_DESCRIPTION OF THE TASK_
I would like every record printed again, exactly as shown.

- - -

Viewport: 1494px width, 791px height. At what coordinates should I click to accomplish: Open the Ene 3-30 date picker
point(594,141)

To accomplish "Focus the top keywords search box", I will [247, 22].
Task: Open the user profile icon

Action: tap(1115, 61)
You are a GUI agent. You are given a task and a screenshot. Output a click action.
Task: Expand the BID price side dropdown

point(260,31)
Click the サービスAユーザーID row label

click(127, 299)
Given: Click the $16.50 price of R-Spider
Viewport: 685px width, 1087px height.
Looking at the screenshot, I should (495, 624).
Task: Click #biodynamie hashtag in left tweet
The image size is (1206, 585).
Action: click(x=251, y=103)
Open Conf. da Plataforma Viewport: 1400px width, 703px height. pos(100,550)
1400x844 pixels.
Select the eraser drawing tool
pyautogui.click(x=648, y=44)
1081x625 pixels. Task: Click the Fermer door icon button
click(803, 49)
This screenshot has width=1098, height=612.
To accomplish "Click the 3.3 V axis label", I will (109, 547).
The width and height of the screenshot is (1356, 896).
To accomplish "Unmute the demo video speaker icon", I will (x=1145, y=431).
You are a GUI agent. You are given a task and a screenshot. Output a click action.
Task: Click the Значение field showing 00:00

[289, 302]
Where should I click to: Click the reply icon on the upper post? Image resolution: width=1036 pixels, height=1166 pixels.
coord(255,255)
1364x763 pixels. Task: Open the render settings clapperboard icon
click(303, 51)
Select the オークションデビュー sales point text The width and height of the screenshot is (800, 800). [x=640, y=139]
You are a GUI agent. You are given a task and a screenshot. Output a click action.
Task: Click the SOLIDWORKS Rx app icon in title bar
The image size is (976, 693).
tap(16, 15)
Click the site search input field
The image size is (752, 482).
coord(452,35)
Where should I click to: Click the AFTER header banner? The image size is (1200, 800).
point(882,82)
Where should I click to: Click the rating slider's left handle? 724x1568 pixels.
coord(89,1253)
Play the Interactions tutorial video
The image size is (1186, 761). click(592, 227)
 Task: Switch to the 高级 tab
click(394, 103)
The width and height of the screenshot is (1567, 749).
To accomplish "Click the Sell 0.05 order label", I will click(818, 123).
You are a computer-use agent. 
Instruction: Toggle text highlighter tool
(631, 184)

- - -

_YOUR RESPONSE_
Viewport: 1494px width, 791px height. At what coordinates should I click to accomplish: Open the Ene 3-30 date picker
point(594,141)

To accomplish "Focus the top keywords search box", I will [247, 22].
Task: Open the user profile icon

Action: tap(1115, 61)
You are a GUI agent. You are given a task and a screenshot. Output a click action.
Task: Expand the BID price side dropdown

point(260,31)
Click the サービスAユーザーID row label

click(127, 299)
Given: Click the $16.50 price of R-Spider
Viewport: 685px width, 1087px height.
Looking at the screenshot, I should (495, 624).
Task: Click #biodynamie hashtag in left tweet
The image size is (1206, 585).
Action: click(x=251, y=103)
Open Conf. da Plataforma Viewport: 1400px width, 703px height. pos(100,550)
1400x844 pixels.
Select the eraser drawing tool
pyautogui.click(x=648, y=44)
1081x625 pixels. Task: Click the Fermer door icon button
click(803, 49)
This screenshot has width=1098, height=612.
To accomplish "Click the 3.3 V axis label", I will (109, 547).
The width and height of the screenshot is (1356, 896).
To accomplish "Unmute the demo video speaker icon", I will (x=1145, y=431).
You are a GUI agent. You are given a task and a screenshot. Output a click action.
Task: Click the Значение field showing 00:00

[289, 302]
Where should I click to: Click the reply icon on the upper post? Image resolution: width=1036 pixels, height=1166 pixels.
coord(255,255)
1364x763 pixels. Task: Open the render settings clapperboard icon
click(303, 51)
Select the オークションデビュー sales point text The width and height of the screenshot is (800, 800). [x=640, y=139]
You are a GUI agent. You are given a task and a screenshot. Output a click action.
Task: Click the SOLIDWORKS Rx app icon in title bar
The image size is (976, 693).
tap(16, 15)
Click the site search input field
The image size is (752, 482).
coord(452,35)
Where should I click to: Click the AFTER header banner? The image size is (1200, 800).
point(882,82)
Where should I click to: Click the rating slider's left handle? 724x1568 pixels.
coord(89,1253)
Play the Interactions tutorial video
The image size is (1186, 761). click(592, 227)
 Task: Switch to the 高级 tab
click(394, 103)
The width and height of the screenshot is (1567, 749).
To accomplish "Click the Sell 0.05 order label", I will click(818, 123).
You are a computer-use agent. 
Instruction: Toggle text highlighter tool
(631, 184)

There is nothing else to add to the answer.